───── Exercise material
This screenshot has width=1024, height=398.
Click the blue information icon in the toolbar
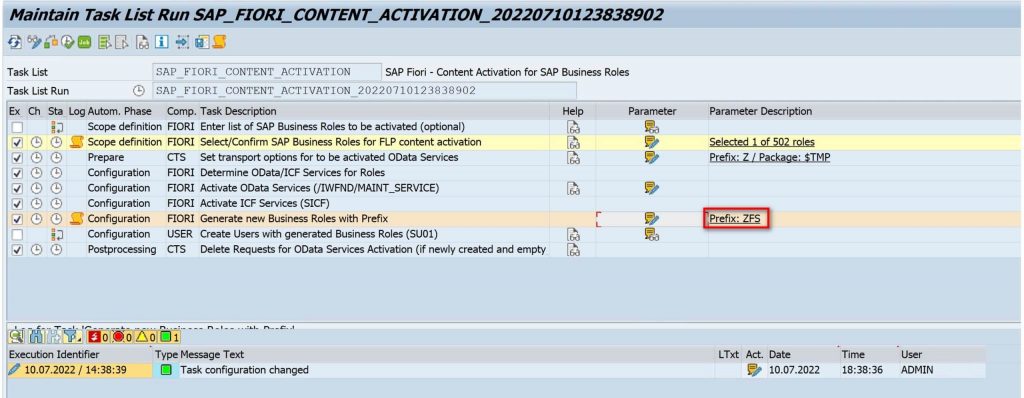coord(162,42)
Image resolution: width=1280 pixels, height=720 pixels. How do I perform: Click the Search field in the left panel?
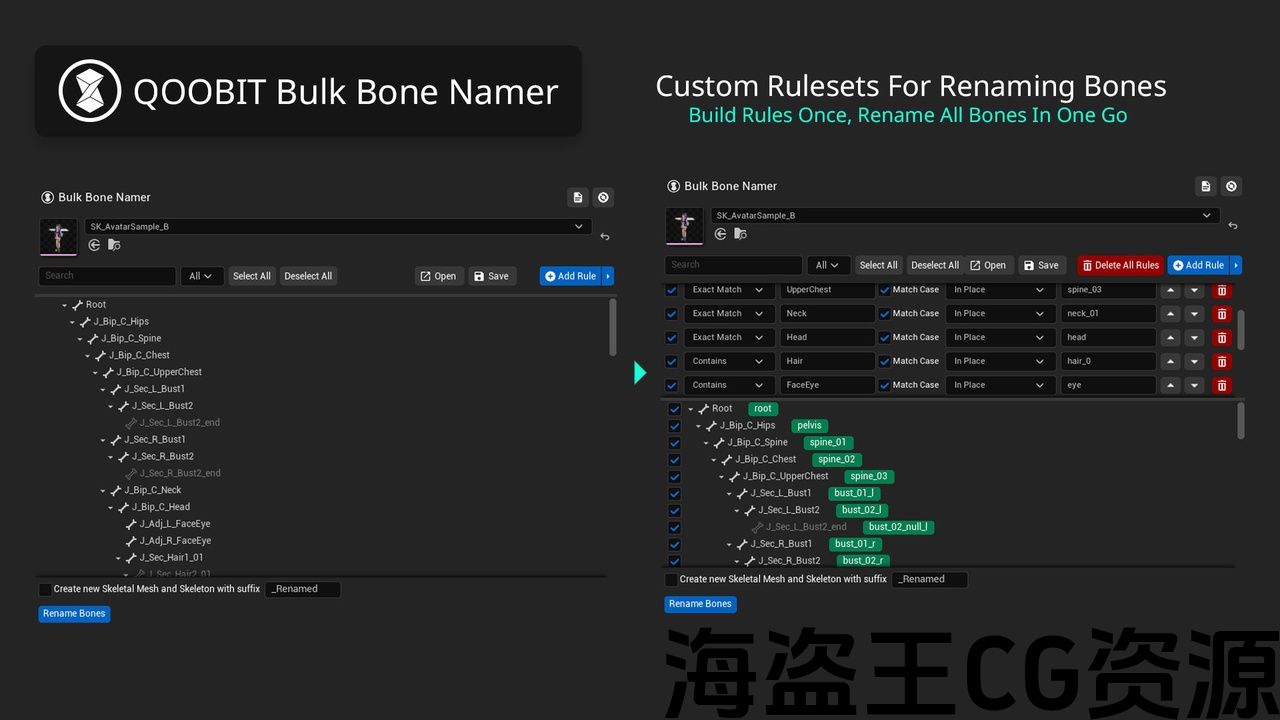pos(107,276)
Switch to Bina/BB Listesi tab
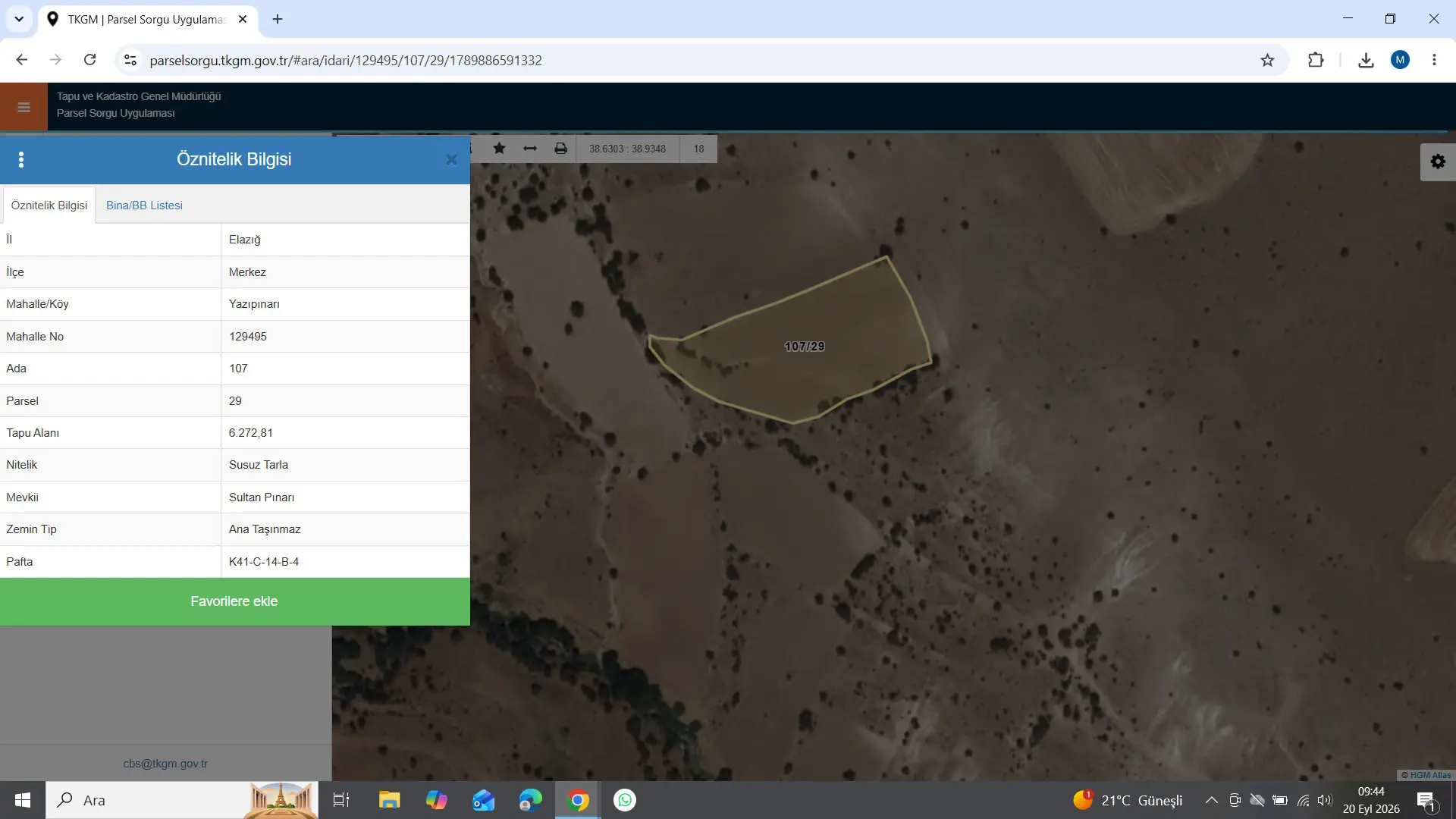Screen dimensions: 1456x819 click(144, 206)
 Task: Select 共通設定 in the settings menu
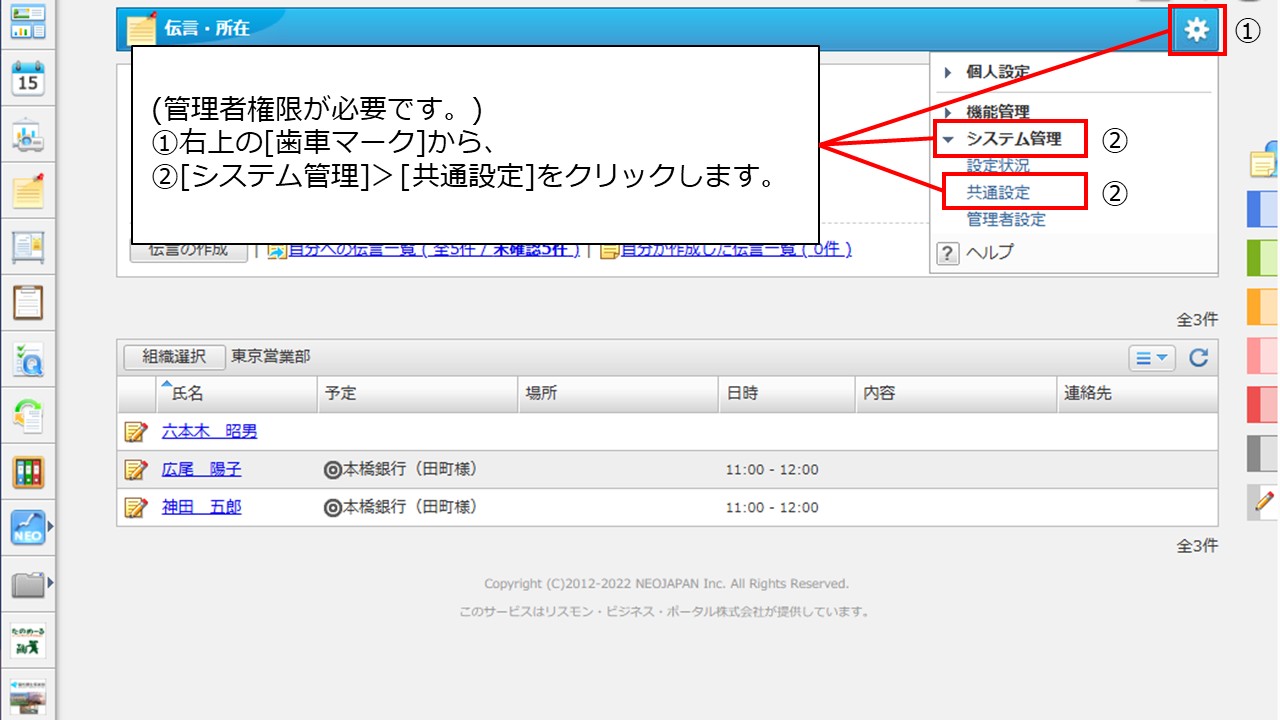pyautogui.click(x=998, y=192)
──────────
Write all the lines above out again exactly, minus the images.

• Task result
This screenshot has width=1024, height=398.
Click the blue information icon in the toolbar
coord(162,42)
Image resolution: width=1280 pixels, height=720 pixels. How do I perform: Click the Search field in the left panel?
pos(107,276)
Switch to Bina/BB Listesi tab
Screen dimensions: 1456x819 click(144, 206)
 Task: Select 共通設定 in the settings menu
pyautogui.click(x=998, y=192)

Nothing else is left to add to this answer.